Stored records:
- - -
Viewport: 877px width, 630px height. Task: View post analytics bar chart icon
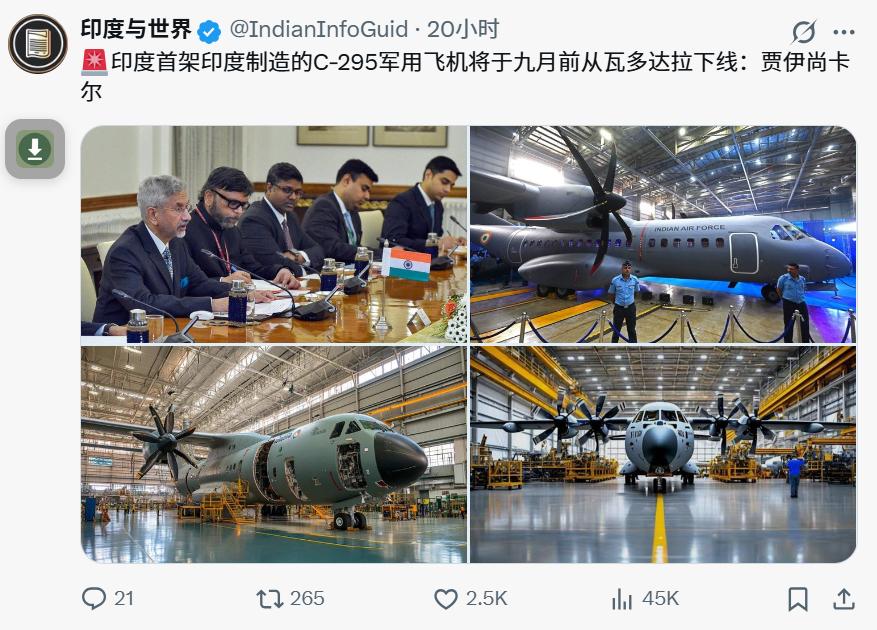click(622, 599)
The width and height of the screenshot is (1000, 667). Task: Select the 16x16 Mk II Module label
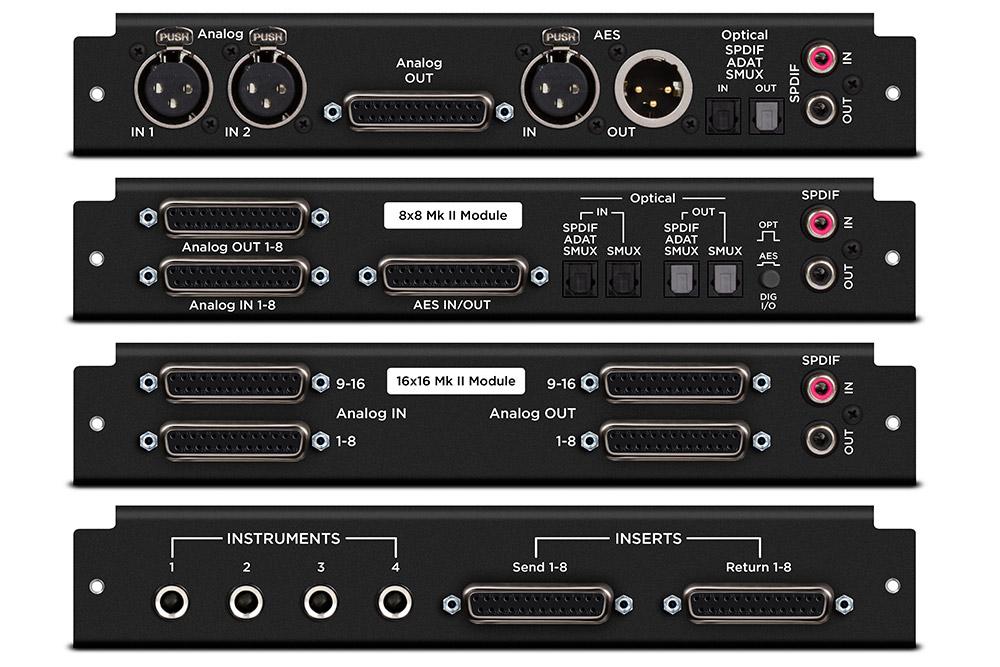click(x=454, y=380)
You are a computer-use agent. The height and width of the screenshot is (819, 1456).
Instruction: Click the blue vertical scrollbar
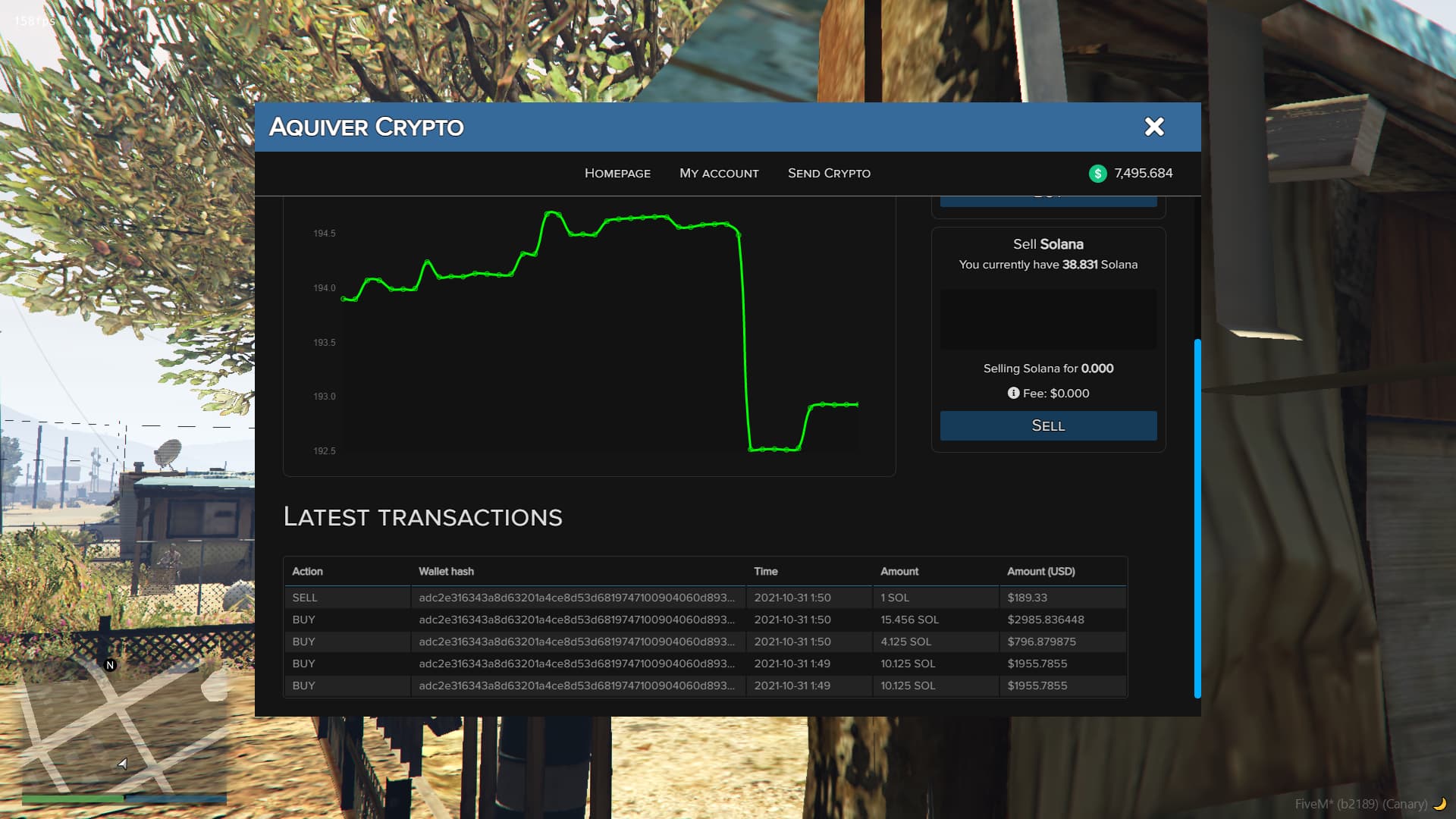(1197, 519)
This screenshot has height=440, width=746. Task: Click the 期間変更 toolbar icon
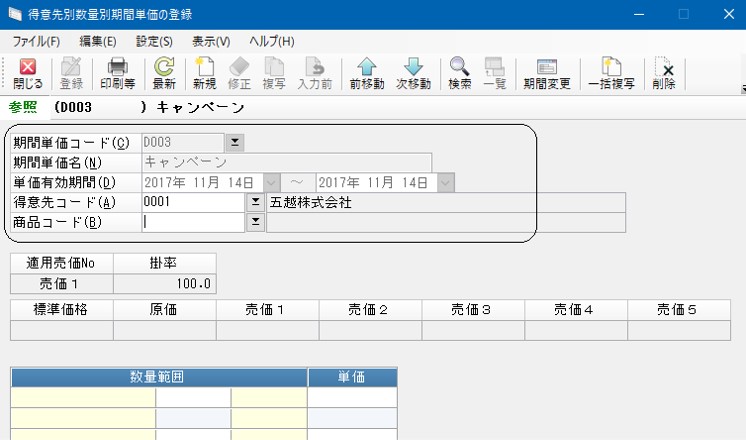(x=546, y=73)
- - -
--- Try it ---
All lines from the one that contains "You are a computer-use" through the last line of the data should be retyped exactly, with the pictures left out.

--- Solution ---
You are a computer-use agent. The height and width of the screenshot is (819, 1456).
Instruction: Click the blue vertical scrollbar
(1197, 519)
This screenshot has height=440, width=746. Task: Click the 期間変更 toolbar icon
(x=546, y=73)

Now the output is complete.